Thursday 11 December 2014

Methane Hydrates escaping from sea floor much faster than expected

A study of the sea floor off the West Coast of the United States has revealed that methane is escaping at 500 times its average rate of natural release.

Waters off the coast of Washington are gradually warming at a depth of 500 meters, which is the same depth at which methane transforms from a solid into a gas, helping to facilitate the release of the most powerful of greenhouse gases which can trap heat in our atmospheres 20 times better than carbon dioxide.

Methane, is continually released by the ocean from natural seafloor vents or in a simple cycle of freezing and melting, as part of the Earth's greater carbon cycle, but recently experts have expressed concern that methane (CH4) is seeing more release than ocean carbon sinks can make up for.
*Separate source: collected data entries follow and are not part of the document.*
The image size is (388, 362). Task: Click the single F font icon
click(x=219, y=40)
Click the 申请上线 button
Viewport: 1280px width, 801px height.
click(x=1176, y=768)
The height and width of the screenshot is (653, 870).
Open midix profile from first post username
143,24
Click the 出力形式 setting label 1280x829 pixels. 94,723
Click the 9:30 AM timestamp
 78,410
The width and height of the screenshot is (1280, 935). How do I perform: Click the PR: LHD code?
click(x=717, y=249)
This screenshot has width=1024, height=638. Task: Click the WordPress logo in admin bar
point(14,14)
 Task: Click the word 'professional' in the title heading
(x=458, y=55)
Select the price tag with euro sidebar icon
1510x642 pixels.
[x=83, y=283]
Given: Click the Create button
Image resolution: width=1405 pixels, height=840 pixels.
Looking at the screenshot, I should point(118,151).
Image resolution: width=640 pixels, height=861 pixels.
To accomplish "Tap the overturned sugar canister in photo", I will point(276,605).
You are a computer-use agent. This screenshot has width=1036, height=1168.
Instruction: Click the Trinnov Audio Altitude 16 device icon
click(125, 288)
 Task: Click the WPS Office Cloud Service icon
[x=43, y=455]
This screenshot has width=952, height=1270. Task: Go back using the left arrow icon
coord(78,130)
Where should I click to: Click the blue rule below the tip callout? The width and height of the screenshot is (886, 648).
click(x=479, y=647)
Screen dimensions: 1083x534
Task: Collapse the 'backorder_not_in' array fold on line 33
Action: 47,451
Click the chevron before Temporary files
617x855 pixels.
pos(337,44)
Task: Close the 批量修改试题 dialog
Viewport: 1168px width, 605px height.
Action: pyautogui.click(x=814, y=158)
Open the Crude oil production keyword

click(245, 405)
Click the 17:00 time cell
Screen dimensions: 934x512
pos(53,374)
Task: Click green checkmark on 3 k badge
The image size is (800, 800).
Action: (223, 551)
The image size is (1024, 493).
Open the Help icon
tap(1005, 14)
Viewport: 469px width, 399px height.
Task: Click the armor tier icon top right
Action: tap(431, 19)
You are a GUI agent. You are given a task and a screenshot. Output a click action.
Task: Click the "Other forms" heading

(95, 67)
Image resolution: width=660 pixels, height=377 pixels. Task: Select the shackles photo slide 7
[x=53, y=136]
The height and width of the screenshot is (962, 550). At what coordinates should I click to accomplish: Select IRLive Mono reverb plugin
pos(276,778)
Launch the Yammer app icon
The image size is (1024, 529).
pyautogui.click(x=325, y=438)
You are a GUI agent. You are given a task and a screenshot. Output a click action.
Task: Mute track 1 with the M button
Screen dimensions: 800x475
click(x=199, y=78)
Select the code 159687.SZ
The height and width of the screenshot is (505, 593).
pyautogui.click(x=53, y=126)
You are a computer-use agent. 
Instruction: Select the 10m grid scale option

This may be due to uncharacteristic warming of the sea as a result of climate change. This warming could be melting areas of frozen water on the ocean floor, collapsing pockets of gas called "methane hydrates, or clathrates" and causing it to be released at a much faster rate.

"If even a small fraction of Arctic sea floor carbon is released to the atmosphere, we're f'd," Jason Box, a widely published climatologist, tweeted back in August, when it was first revealed that this could be occurring in the East Siberian Arctic Ocean.

Many experts believe that these releases have the potential to speed up climate change well beyond
standard projections.

"Methane hydrates are a very large and fragile reservoir of carbon that can be released if temperatures change," Evan Solomon, co-author of the GRL study, explained in a recent statement. "I was skeptical at first, but when we looked at the amounts, it's significant."

It is estimated that four million metric tons of methane have been released since the 1970s. That's more than 40 times the carbon equivalent of all the methane released in the 2010 Deepwater Horizon disaster.

Researchers are shocked by these results, because the great majority of these methane releases were
expected to occur in the Arctic. However, other recent studies have found that there are more than 500 active methane vents along the US East Coast as well, adding an extra 90 metric tons annually from the Atlantic Ocean.

Scientists aren't sure how much of the methane hydates end up in the atmosphere. Much of it could be consumed by bacteria in the sediments below the seafloor or in the sea itself.  However, a consequence of this, that we already starting to see, is increased ocean acidification.